O presidente eleito dos EUA, Joe Biden, está prestes a dar um passo histórico e nomear, pela primeira vez, uma mulher para chefiar o Pentágono. Segundo a Associated Press, uma veterana politicamente moderada, está na linha da frente para ser a secretária da Defesa da futura Administração Biden.

Flournoy será uma escolha vista como natural após um período conturbado do mandato de Donald Trump, em que cinco pessoas ocuparam o cargo. Ainda há cinco dias Donald Trump demitiu Mark Esper no cargo — após este discordar do uso de militares para reprimir agitação civil — e substituiu-o pelo diretor do centro nacional de contraterrorismo, Christopher Miller.

Michele Flournoy já tinha sido hipótese dos democratas para o cargo e seria a escolha favorita de Hillary Clinton caso a antiga candidata democrata tivesse ganho as eleições de 2016. A favorita ao lugar de secretária da Defesa tem 59 anos e esteve várias vezes ao serviço no Pentágono desde a década de 1990. Entre 2009 e 2012, durante a Administração Obama, foi subsecretária de Defesa. Atualmente, Flournoy faz parte da administração da Booz Allen Hamilton, uma consultora que presta serviços para Departamento de Defesa, o que pode suscitar dúvidas do Congresso, embora a AP antecipe que, por ser moderada, seja fácil de garantir um apoio bipartidário (de republicanos e democratas).
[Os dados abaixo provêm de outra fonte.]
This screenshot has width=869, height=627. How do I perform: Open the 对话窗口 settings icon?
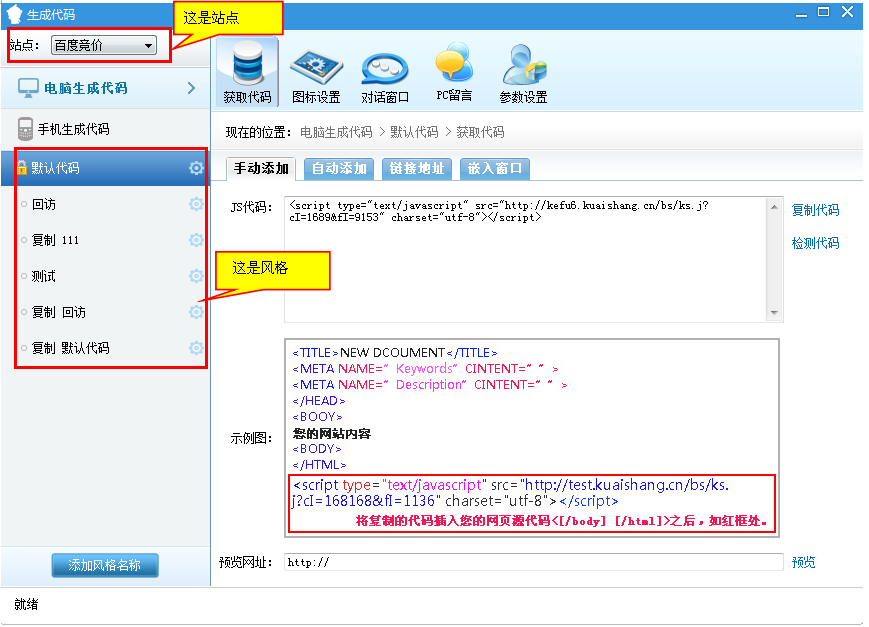(x=385, y=66)
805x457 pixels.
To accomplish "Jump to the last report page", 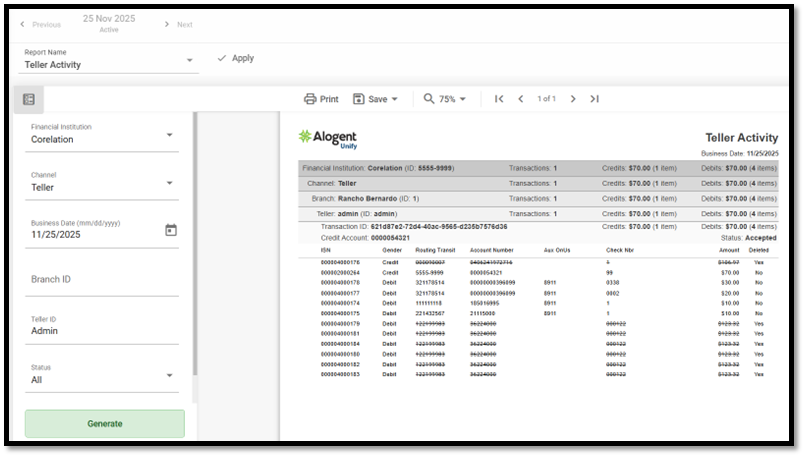I will coord(594,99).
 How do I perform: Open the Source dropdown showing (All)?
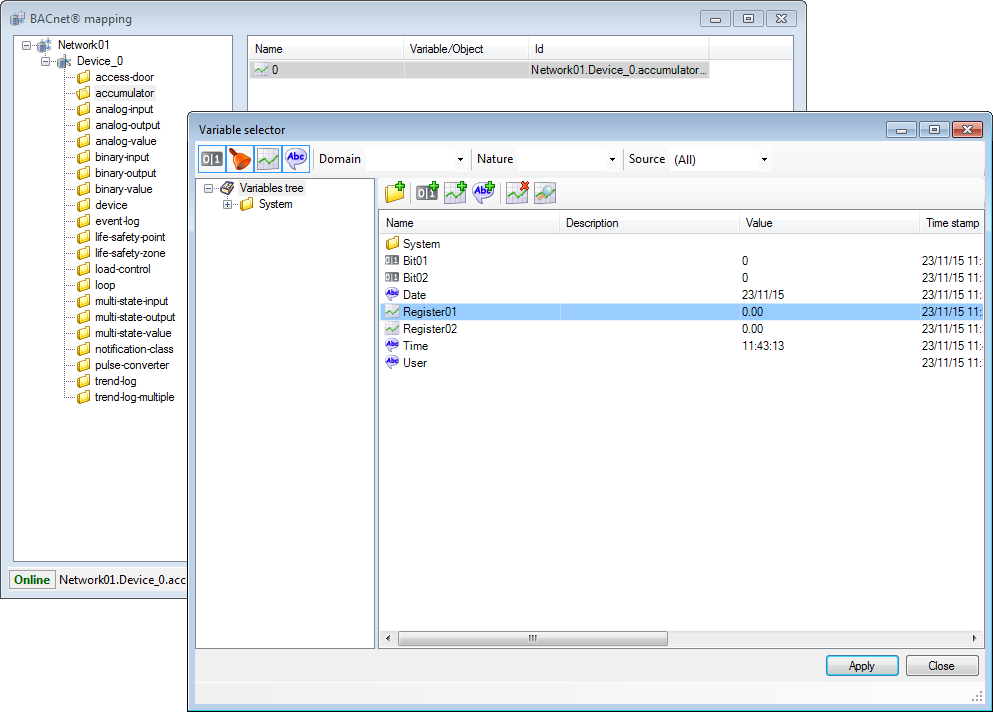[x=720, y=160]
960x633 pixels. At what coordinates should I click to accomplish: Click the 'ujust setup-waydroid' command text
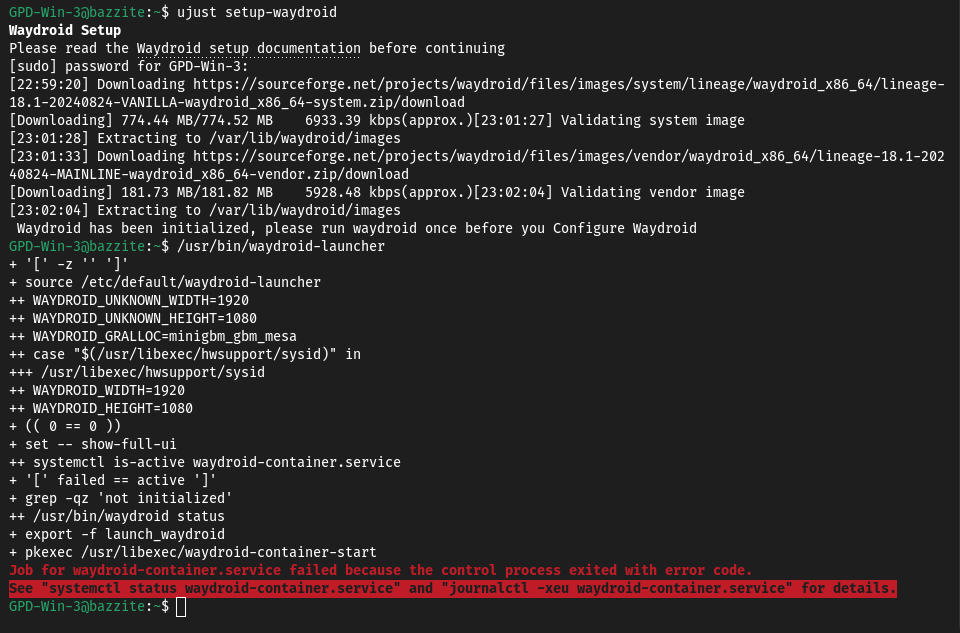click(x=257, y=12)
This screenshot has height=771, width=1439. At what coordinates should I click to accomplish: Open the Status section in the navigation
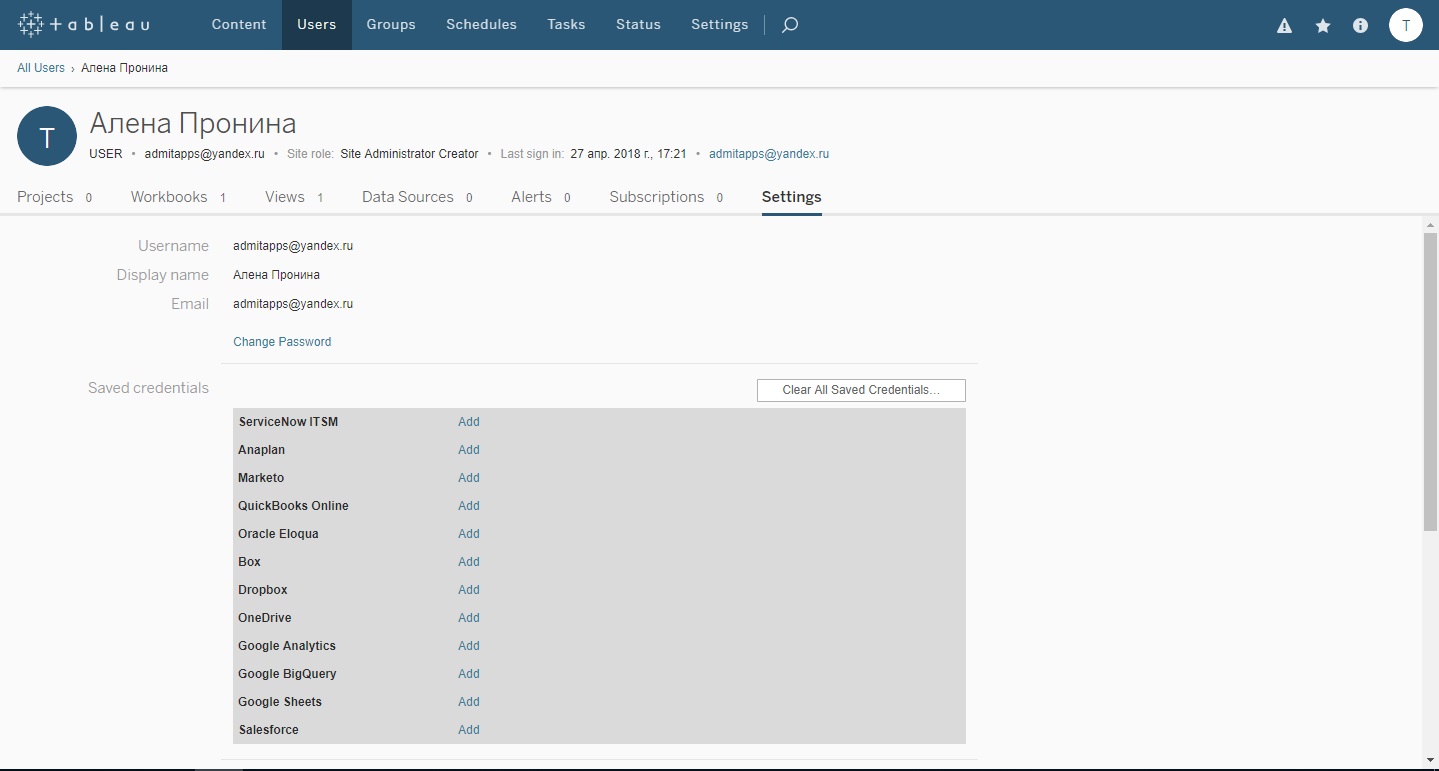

Outro nome forte para ocupar o cargo é o antigo chefe de Segurança Interna Jeh Johnson, embora Flournoy seja mais favorita para ocupar o cargo. Além de ser mulher e moderada, o que é relevante para a Administração que Biden quer criar, Michele Flournoy será a pessoa indicada para investir na política externa e na ideia de os EUA voltarem a ser um “parceiro confiável” para os países aliados, capital de confiança que se terá deteriorado durante o mandato de Donald Trump.